* TRY IT
Go through the entries below and print, exactly, the lines starting at the one with "[twitter] (58, 36)" and ending at the one with "supervigilancia (63, 2370)", keeping both ends and no others.

* GIVEN INFORMATION
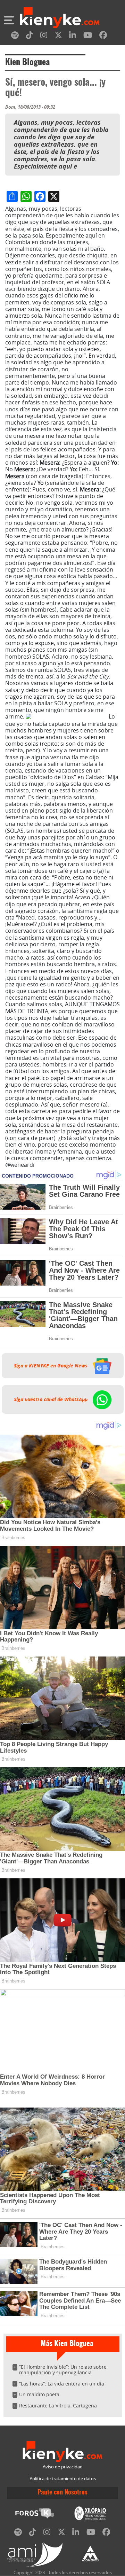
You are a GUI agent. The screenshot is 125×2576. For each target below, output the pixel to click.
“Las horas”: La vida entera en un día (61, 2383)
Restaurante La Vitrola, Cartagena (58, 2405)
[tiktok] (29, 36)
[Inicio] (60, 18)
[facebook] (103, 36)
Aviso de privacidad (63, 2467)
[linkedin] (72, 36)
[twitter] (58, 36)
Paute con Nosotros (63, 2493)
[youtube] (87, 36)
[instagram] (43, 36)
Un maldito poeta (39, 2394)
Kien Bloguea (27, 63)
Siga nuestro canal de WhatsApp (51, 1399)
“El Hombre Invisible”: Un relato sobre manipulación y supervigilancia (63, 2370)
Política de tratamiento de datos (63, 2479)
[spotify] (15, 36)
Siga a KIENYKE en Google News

* EXERCISE RESPONSE
[twitter] (58, 36)
Paute con Nosotros (63, 2493)
[youtube] (87, 36)
[instagram] (43, 36)
Un maldito poeta (39, 2394)
Kien Bloguea (27, 63)
Siga nuestro canal de WhatsApp (51, 1399)
“El Hombre Invisible”: Un relato sobre manipulación y supervigilancia (63, 2370)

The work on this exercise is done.